» **WORK INSTRUCTION**: Copy out the line containing "Pick Sales Team from the dropdown list" and each line after it, through the last one in the material, exactly as written.

» **ENTRIES SHOWN**:
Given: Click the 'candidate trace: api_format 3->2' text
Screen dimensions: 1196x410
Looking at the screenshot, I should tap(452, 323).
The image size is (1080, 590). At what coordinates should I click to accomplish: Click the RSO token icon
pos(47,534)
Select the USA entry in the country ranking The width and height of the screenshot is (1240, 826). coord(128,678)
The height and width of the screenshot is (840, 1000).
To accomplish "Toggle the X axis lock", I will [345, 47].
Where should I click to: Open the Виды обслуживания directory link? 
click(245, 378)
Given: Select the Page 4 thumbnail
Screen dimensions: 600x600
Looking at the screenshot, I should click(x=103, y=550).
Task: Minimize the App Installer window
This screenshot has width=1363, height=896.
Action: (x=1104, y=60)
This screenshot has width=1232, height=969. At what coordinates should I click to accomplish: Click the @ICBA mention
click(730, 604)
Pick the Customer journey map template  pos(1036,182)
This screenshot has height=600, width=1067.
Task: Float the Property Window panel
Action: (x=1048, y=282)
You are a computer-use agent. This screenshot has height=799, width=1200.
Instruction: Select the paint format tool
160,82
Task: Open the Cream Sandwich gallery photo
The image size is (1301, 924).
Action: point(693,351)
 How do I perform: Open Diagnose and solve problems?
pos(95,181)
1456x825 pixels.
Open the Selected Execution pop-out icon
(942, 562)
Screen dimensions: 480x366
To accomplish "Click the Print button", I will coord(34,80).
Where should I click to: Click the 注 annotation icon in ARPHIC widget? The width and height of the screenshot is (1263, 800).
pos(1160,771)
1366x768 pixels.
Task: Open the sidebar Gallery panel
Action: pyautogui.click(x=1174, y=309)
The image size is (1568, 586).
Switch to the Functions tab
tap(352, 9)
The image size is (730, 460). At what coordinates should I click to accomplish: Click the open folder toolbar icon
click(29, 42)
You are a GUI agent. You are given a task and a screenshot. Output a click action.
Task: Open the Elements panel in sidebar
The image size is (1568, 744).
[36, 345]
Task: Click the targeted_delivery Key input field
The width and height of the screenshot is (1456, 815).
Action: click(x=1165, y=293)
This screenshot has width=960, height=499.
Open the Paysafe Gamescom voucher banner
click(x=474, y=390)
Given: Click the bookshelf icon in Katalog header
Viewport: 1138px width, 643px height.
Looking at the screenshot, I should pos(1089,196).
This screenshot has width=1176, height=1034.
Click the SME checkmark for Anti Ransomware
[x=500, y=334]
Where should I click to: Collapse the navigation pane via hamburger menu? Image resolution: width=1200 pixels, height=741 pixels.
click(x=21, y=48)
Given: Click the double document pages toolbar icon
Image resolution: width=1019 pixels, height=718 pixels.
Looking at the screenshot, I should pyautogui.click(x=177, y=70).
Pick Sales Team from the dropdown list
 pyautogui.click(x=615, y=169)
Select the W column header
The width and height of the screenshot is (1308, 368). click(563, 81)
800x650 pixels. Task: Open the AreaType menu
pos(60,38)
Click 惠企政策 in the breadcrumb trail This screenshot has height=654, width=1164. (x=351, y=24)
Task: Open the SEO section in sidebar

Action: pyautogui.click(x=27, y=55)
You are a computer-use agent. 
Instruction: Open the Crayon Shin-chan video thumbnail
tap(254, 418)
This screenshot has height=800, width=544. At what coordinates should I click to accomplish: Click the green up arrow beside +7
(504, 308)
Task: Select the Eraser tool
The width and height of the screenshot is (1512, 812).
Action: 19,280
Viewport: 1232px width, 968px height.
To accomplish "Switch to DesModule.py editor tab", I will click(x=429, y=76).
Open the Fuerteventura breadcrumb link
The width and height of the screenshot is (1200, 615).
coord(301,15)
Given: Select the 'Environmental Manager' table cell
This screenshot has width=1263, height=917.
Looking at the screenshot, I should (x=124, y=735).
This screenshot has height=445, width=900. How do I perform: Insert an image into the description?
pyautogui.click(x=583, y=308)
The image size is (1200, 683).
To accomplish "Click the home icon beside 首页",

» **OUTPUT OF THE EXERCISE**:
Pick Sales Team from the dropdown list
 pyautogui.click(x=615, y=169)
Select the W column header
The width and height of the screenshot is (1308, 368). click(563, 81)
800x650 pixels. Task: Open the AreaType menu
pos(60,38)
Click 惠企政策 in the breadcrumb trail This screenshot has height=654, width=1164. (x=351, y=24)
Task: Open the SEO section in sidebar

Action: pyautogui.click(x=27, y=55)
You are a computer-use agent. 
Instruction: Open the Crayon Shin-chan video thumbnail
tap(254, 418)
This screenshot has height=800, width=544. At what coordinates should I click to accomplish: Click the green up arrow beside +7
(504, 308)
Task: Select the Eraser tool
The width and height of the screenshot is (1512, 812).
Action: 19,280
Viewport: 1232px width, 968px height.
To accomplish "Switch to DesModule.py editor tab", I will click(x=429, y=76).
Open the Fuerteventura breadcrumb link
The width and height of the screenshot is (1200, 615).
coord(301,15)
Given: Select the 'Environmental Manager' table cell
This screenshot has width=1263, height=917.
Looking at the screenshot, I should (x=124, y=735).
This screenshot has height=445, width=900. How do I perform: Insert an image into the description?
pyautogui.click(x=583, y=308)
The image size is (1200, 683).
To accomplish "Click the home icon beside 首页",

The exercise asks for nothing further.